> [EXERCISE AIM]
Would you transcribe all of the entries that follow, word for word?
DATA PROVIDED section start
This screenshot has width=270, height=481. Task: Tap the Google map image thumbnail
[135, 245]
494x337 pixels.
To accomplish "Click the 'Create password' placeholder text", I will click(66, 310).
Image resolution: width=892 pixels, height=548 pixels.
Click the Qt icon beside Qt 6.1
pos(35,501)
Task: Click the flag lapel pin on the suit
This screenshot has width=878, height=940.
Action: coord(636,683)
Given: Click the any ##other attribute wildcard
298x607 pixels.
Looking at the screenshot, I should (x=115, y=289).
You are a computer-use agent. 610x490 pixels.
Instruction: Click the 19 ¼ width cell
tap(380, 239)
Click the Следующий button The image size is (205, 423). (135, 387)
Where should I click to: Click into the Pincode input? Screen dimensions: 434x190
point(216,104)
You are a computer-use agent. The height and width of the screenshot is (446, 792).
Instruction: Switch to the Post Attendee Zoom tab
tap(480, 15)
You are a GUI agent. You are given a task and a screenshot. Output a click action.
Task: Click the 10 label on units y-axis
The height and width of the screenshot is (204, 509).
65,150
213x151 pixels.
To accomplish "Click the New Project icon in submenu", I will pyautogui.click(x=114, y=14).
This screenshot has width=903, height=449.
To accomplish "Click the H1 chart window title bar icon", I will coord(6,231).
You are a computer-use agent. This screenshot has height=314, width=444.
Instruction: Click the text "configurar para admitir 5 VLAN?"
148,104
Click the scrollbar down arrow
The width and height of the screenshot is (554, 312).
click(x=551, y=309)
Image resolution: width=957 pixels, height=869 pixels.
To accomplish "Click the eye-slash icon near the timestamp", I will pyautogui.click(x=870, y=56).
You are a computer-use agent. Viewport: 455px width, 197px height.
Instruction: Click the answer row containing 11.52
DATA PROVIDED section end
> [REPLY]
This screenshot has width=270, height=481. Task: Tap the Google map image thumbnail
[135, 245]
494x337 pixels.
To accomplish "Click the 'Create password' placeholder text", I will click(66, 310).
Image resolution: width=892 pixels, height=548 pixels.
Click the Qt icon beside Qt 6.1
pos(35,501)
Task: Click the flag lapel pin on the suit
This screenshot has width=878, height=940.
Action: coord(636,683)
Given: Click the any ##other attribute wildcard
298x607 pixels.
Looking at the screenshot, I should (x=115, y=289).
You are a computer-use agent. 610x490 pixels.
Instruction: Click the 19 ¼ width cell
tap(380, 239)
Click the Следующий button The image size is (205, 423). (135, 387)
Where should I click to: Click into the Pincode input? Screen dimensions: 434x190
point(216,104)
You are a computer-use agent. The height and width of the screenshot is (446, 792).
Instruction: Switch to the Post Attendee Zoom tab
tap(480, 15)
You are a GUI agent. You are given a task and a screenshot. Output a click action.
Task: Click the 10 label on units y-axis
The height and width of the screenshot is (204, 509).
65,150
213x151 pixels.
To accomplish "Click the New Project icon in submenu", I will pyautogui.click(x=114, y=14).
This screenshot has width=903, height=449.
To accomplish "Click the H1 chart window title bar icon", I will coord(6,231).
You are a computer-use agent. This screenshot has height=314, width=444.
Instruction: Click the text "configurar para admitir 5 VLAN?"
148,104
Click the scrollbar down arrow
The width and height of the screenshot is (554, 312).
click(x=551, y=309)
Image resolution: width=957 pixels, height=869 pixels.
To accomplish "Click the eye-slash icon near the timestamp", I will pyautogui.click(x=870, y=56).
You are a computer-use agent. Viewport: 455px width, 197px height.
Instruction: Click the answer row containing 11.52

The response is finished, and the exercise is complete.